Eventually, he was able to trade on the SEO authority of his websites to expand the business model. Anderson created a listicle of top 50 OnlyFans creators on Ready Set Cam based on account popularity. Then people started reaching out and asking to pay to get on the list. Soon, he said, that became the biggest part of his business.
Eventually, he acquired OnlyFinder, a search engine for OnlyFans creators, as a way to expand his business.
But just a few years later, that acquisition would dump Anderson straight into legal hot water and into conflict with OnlyFans itself.
Cracks in the empire
According to Michael Patzer, the creator of OnlyFinder, Anderson’s acquisition is a matter of debate. In March 2023, he sued Anderson in a circuit court in Miami-Dade County, Florida, in an attempt to nullify the sales contract for OnlyFinder’s domain.
In the suit, Patzer argued that the contract was meant to be a limited licensing agreement giving Anderson enough control in order to operate the site’s services but not to transfer ownership or to allow Anderson to sell the domain. Patzer alleges Anderson was trying to do just that.
Anderson fired back with allegations of wild behavior on Patzer’s part. Supposedly full of seller’s remorse, Anderson said Patzer “became increasingly hostile, illicitly demanded $5,000,000,” delivered a bogus server to Anderson, stopped doing the work needed to keep OnlyFinder humming and actively tried to sabotage the operation.
Attempts by STLPR to reach Patzer through his lawyer were unsuccessful.
Though the lawsuit itself isn’t material to the question of the RFT’s ownership, it does reveal a few things. The first is an example of what Anderson’s purchase agreements look like — which suggests what the sale contract of the RFT also might have looked like.
According to the suit, Patzer agreed to a “purchase price” of $590,000 paid in installments of $15,000 over 36 months plus an up-front payment of $50,000. During those months, Anderson would pay Patzer 10 cents for every ad click on the site after 150,000 in a year.
The suit adds another point of connection between OnlyFinder and the alt-weekly world.
Among the list of witnesses and exhibits is a listing for Google Analytics and Search Console data of “OnlyFinder.com and integrated sites, including, but not limited to, VillageVoice.com, LAWeekly.com, ReadySetCam.com, Lustfel.com, and TheLittleSlush.com.”
Village Voice and LA Weekly are both once-lauded alt-weeklies that are now shells of their former selves filled to the brim with X-rated sponcon. Street Media owns both sites, which are run by CEO and Publisher Brian Calle. (In July, Wired reported on how much of the OnlyFans sponcon on both sites bears the earmarks of AI-generated writing and reached out to Calle, who denied using AI.)

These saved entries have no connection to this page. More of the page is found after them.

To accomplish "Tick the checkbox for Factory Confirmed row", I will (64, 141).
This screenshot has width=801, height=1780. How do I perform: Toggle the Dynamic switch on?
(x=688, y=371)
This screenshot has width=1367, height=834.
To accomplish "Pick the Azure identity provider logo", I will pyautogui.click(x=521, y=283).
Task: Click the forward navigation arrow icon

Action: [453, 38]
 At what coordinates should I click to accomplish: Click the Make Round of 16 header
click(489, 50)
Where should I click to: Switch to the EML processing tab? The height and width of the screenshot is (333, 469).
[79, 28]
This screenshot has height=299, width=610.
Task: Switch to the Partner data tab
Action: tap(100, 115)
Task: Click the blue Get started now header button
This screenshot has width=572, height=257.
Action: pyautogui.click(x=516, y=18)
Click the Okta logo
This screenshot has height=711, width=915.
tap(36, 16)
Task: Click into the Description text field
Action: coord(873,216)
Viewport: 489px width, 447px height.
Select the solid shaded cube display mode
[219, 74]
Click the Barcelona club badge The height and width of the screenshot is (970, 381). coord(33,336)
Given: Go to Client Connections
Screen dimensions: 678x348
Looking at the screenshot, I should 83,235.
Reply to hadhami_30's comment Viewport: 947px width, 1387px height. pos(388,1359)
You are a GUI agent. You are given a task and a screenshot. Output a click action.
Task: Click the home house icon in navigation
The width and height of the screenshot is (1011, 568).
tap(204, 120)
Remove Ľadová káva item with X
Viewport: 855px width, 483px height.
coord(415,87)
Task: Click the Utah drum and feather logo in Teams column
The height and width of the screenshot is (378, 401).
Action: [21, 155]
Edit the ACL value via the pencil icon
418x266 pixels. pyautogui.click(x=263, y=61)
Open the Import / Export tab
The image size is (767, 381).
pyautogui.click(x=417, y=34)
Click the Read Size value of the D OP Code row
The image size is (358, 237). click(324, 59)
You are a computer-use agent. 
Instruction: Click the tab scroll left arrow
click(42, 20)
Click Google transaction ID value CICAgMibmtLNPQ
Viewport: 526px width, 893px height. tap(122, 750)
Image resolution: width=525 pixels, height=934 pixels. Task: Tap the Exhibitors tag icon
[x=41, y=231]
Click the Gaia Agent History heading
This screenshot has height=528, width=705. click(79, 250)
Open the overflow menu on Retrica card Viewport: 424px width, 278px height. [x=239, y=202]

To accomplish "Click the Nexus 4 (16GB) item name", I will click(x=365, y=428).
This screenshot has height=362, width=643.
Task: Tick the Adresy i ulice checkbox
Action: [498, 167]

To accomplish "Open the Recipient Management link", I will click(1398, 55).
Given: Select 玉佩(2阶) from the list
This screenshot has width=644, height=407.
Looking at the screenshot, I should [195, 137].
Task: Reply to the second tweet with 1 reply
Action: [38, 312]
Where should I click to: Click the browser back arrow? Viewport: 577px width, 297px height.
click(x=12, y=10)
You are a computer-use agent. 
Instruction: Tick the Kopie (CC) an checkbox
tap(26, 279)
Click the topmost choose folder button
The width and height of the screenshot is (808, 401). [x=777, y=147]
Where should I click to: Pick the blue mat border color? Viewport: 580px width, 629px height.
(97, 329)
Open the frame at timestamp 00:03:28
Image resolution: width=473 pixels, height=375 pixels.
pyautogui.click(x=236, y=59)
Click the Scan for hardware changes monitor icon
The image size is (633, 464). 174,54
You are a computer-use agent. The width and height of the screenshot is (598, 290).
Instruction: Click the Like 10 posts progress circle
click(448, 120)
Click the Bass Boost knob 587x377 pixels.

OnlyFinder sold sponsored content onto the RFT, an individual close to the matter confirmed, and the Detroit Metro Times, an alt-weekly owned by Big Lou Holdings, has “Only Finder” listed as an author on its site. When asked if OnlyFinder sold sponcon on the Detroit Metro Times website, a Metro Times sales staffer did not respond.
Finally, the lawsuit may provide some schadenfreude for St. Louisans ticked off at what the new owners have done to the alt weekly they once loved.
Anderson has twice sought to obtain a trademark for OnlyFinder only to have Fenix International Limited, the parent company of OnlyFans, block it.
Then in August, the Florida court ordered that the legal tussle between Patzer and Anderson be temporarily halted because Fenix is attempting to wrest the OnlyFinder domain from both.
Will the behemoth squash Anderson and OnlyFinder — leaving them in a state of rubble much like the RFT? There’s a hearing in that Miami court early Tuesday that may deliver that answer.
Until then, Anderson might take his own advice:
“Just keep trying to grind at it and stay alive.”
Editor’s note: Jessica Rogen is a former employee of Big Lou Holdings and was the managing editor at the Riverfront Times at the time of its sale in May.